FACTA – the new law put in place to oust tax cheats operating in the US – has raised global criticism among leading financial institutions
In an effort to stem the losses caused by failure to report offshore income, the US government recently signed FATCA (the Foreign Account Tax Compliance Act) into law. Under the provisions of the legislation, both depositors and financial institutions have a responsibility to disclose offshore funds or face substantial penalties. While the law was designed to recoup lost tax revenue, some financial analysts say that FATCA could lead to negative consequences for the banking and finance industry in the United States.
Stemming a loss
FATCA was enacted as part of the HIRE (Hiring Incentives to Restore Employment) Act, which was signed into law in March 2010. Each year, the US Treasury estimates that it loses $8bn of income tax revenue due to citizens hiding funds in offshore accounts. The law was designed to recoup those funds.
Under FATCA, all foreign financial institutions (FFIs) must disclose the names, addresses, Tax Identification Numbers, bank account numbers, and account balances for all US depositors who have offshore accounts. The definition of FFIs can include any company that holds US funds through transactions or deposits, including hedge funds, insurance companies, mutual funds, banks, and brokers. FATCA also requires depositors who have at least $50,000 in offshore accounts to disclose their funds and balances on IRS Form 8938 to ensure that the appropriate income tax is paid.
Failure to comply with this law could result in substantial penalties for banks and depositors: FFIs that refuse to cooperate face a 30 percent withholding tax on all US income, including interest earned from US transactions.
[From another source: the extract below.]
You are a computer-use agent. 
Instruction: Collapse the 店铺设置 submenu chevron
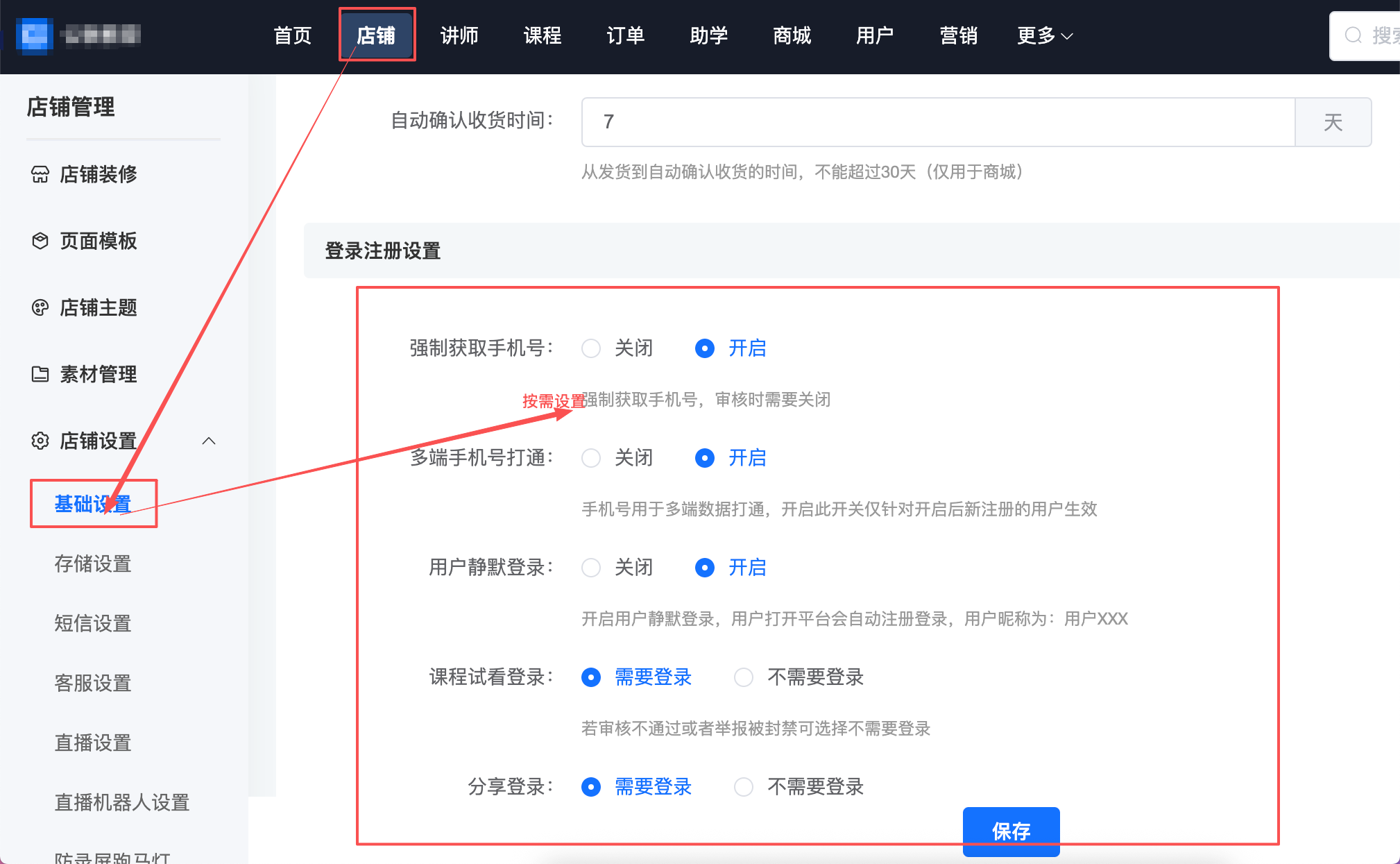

Participating institutions must also impose a 30 percent tax on any payment they send to a non-participating FFI. Depositors who fail to report Form 8938 are subject to a penalty of $10,000 up to $50,000. If they underpay their income tax as a result, they would also be subject to an additional 40 percent penalty on the tax.
Financial institutions up in arms
Several firms, including Ernst & Young and Canadian co-op bank Caisse Centrale Desjardins, have criticised the legislation, saying that the law places the burden of enforcement on the FFIs rather than the US Treasury. According to some estimates, the annual cost of compliance for FFIs may exceed $150m, since FFIs must devote time and resources to tracking and identifying funds on the government’s behalf. The law may also lead to companies and individuals moving their capital assets out of the US to avoid compliance.
Several countries have already pledged to cooperate with FATCA, including Britain, France, Spain, Italy, and Germany. According to the International Swaps and Derivatives Association (ISDA), the act could lead to US taxes being imposed on international transactions. In a recent statement, ISDA said: “The pass-thru payment rules could potentially impose US withholding tax on an interest made by a British bank’s London office to a German bank’s Frankfurt office if the German bank is a non-participating FFI and the British bank is a participating FFI, providing the British bank holds any US assets in any of its global offices.” Such a transaction would require the British bank to withhold a 30 percent tax on the exchange.
The FATCA is scheduled to go into effect at the beginning of January next year.